*** Block opens ***

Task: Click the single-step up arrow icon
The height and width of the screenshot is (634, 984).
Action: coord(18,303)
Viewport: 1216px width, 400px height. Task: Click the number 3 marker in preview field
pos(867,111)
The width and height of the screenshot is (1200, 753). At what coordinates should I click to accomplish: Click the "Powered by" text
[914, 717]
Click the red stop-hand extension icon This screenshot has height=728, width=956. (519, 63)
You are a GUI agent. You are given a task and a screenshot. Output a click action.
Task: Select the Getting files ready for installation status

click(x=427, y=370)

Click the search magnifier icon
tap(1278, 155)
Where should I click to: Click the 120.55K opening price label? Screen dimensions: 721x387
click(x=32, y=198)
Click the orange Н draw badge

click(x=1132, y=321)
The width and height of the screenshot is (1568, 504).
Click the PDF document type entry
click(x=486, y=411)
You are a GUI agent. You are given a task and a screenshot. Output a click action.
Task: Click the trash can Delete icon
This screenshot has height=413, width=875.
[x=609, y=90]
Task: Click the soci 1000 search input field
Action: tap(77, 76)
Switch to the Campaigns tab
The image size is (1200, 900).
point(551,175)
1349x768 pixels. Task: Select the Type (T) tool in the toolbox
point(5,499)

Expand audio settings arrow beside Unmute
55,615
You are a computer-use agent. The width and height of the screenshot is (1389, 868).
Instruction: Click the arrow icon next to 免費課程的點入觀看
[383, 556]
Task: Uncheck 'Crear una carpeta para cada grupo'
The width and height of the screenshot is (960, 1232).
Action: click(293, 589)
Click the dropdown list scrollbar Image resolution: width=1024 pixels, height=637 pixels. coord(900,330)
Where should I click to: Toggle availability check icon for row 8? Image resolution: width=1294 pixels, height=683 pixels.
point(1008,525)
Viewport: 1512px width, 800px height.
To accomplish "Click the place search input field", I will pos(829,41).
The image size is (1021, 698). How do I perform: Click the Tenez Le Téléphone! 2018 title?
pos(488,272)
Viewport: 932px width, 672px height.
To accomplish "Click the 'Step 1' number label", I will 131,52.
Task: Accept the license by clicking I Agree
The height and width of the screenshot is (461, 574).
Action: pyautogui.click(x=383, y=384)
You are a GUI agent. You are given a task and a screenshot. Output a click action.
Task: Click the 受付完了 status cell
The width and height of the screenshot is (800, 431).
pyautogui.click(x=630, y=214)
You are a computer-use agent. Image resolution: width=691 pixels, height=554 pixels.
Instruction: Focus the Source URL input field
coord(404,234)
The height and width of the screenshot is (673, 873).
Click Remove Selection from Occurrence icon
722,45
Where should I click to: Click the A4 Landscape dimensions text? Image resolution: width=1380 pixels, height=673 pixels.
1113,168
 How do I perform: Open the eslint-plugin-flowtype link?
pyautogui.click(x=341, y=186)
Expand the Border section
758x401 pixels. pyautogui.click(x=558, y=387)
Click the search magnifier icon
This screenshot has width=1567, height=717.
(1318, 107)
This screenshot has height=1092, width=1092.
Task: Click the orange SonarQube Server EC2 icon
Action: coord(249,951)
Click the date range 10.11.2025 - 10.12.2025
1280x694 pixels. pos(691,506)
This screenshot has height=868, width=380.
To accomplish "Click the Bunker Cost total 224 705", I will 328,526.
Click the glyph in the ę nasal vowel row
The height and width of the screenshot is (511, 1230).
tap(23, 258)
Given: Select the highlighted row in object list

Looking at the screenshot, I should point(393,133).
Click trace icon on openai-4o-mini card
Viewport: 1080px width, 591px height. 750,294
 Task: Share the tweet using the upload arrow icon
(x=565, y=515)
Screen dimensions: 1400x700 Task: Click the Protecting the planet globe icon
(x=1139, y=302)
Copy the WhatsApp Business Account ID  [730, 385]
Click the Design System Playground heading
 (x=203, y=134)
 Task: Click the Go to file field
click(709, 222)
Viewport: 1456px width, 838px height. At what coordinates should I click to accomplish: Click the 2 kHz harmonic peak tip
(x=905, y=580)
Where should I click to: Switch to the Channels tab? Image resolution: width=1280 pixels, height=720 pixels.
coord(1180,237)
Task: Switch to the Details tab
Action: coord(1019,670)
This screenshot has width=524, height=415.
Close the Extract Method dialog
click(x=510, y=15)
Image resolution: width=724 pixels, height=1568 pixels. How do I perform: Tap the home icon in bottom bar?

*** Block closes ***

Task to carry out = What's wanted here is every record, retyped exactly as shown above.

Task answer =
Task: Click the single-step up arrow icon
The height and width of the screenshot is (634, 984).
Action: coord(18,303)
Viewport: 1216px width, 400px height. Task: Click the number 3 marker in preview field
pos(867,111)
The width and height of the screenshot is (1200, 753). At what coordinates should I click to accomplish: Click the "Powered by" text
[914, 717]
Click the red stop-hand extension icon This screenshot has height=728, width=956. (519, 63)
You are a GUI agent. You are given a task and a screenshot. Output a click action.
Task: Select the Getting files ready for installation status

click(x=427, y=370)

Click the search magnifier icon
tap(1278, 155)
Where should I click to: Click the 120.55K opening price label? Screen dimensions: 721x387
click(x=32, y=198)
Click the orange Н draw badge

click(x=1132, y=321)
The width and height of the screenshot is (1568, 504).
Click the PDF document type entry
click(x=486, y=411)
You are a GUI agent. You are given a task and a screenshot. Output a click action.
Task: Click the trash can Delete icon
This screenshot has height=413, width=875.
[x=609, y=90]
Task: Click the soci 1000 search input field
Action: tap(77, 76)
Switch to the Campaigns tab
The image size is (1200, 900).
point(551,175)
1349x768 pixels. Task: Select the Type (T) tool in the toolbox
point(5,499)

Expand audio settings arrow beside Unmute
55,615
You are a computer-use agent. The width and height of the screenshot is (1389, 868).
Instruction: Click the arrow icon next to 免費課程的點入觀看
[383, 556]
Task: Uncheck 'Crear una carpeta para cada grupo'
The width and height of the screenshot is (960, 1232).
Action: click(293, 589)
Click the dropdown list scrollbar Image resolution: width=1024 pixels, height=637 pixels. coord(900,330)
Where should I click to: Toggle availability check icon for row 8? Image resolution: width=1294 pixels, height=683 pixels.
point(1008,525)
Viewport: 1512px width, 800px height.
To accomplish "Click the place search input field", I will pos(829,41).
The image size is (1021, 698). How do I perform: Click the Tenez Le Téléphone! 2018 title?
pos(488,272)
Viewport: 932px width, 672px height.
To accomplish "Click the 'Step 1' number label", I will 131,52.
Task: Accept the license by clicking I Agree
The height and width of the screenshot is (461, 574).
Action: pyautogui.click(x=383, y=384)
You are a GUI agent. You are given a task and a screenshot. Output a click action.
Task: Click the 受付完了 status cell
The width and height of the screenshot is (800, 431).
pyautogui.click(x=630, y=214)
You are a computer-use agent. Image resolution: width=691 pixels, height=554 pixels.
Instruction: Focus the Source URL input field
coord(404,234)
The height and width of the screenshot is (673, 873).
Click Remove Selection from Occurrence icon
722,45
Where should I click to: Click the A4 Landscape dimensions text? Image resolution: width=1380 pixels, height=673 pixels.
1113,168
 How do I perform: Open the eslint-plugin-flowtype link?
pyautogui.click(x=341, y=186)
Expand the Border section
758x401 pixels. pyautogui.click(x=558, y=387)
Click the search magnifier icon
This screenshot has width=1567, height=717.
(1318, 107)
This screenshot has height=1092, width=1092.
Task: Click the orange SonarQube Server EC2 icon
Action: coord(249,951)
Click the date range 10.11.2025 - 10.12.2025
1280x694 pixels. pos(691,506)
This screenshot has height=868, width=380.
To accomplish "Click the Bunker Cost total 224 705", I will 328,526.
Click the glyph in the ę nasal vowel row
The height and width of the screenshot is (511, 1230).
tap(23, 258)
Given: Select the highlighted row in object list

Looking at the screenshot, I should point(393,133).
Click trace icon on openai-4o-mini card
Viewport: 1080px width, 591px height. 750,294
 Task: Share the tweet using the upload arrow icon
(x=565, y=515)
Screen dimensions: 1400x700 Task: Click the Protecting the planet globe icon
(x=1139, y=302)
Copy the WhatsApp Business Account ID  [730, 385]
Click the Design System Playground heading
 (x=203, y=134)
 Task: Click the Go to file field
click(709, 222)
Viewport: 1456px width, 838px height. At what coordinates should I click to accomplish: Click the 2 kHz harmonic peak tip
(x=905, y=580)
Where should I click to: Switch to the Channels tab? Image resolution: width=1280 pixels, height=720 pixels.
coord(1180,237)
Task: Switch to the Details tab
Action: coord(1019,670)
This screenshot has width=524, height=415.
Close the Extract Method dialog
click(x=510, y=15)
Image resolution: width=724 pixels, height=1568 pixels. How do I perform: Tap the home icon in bottom bar?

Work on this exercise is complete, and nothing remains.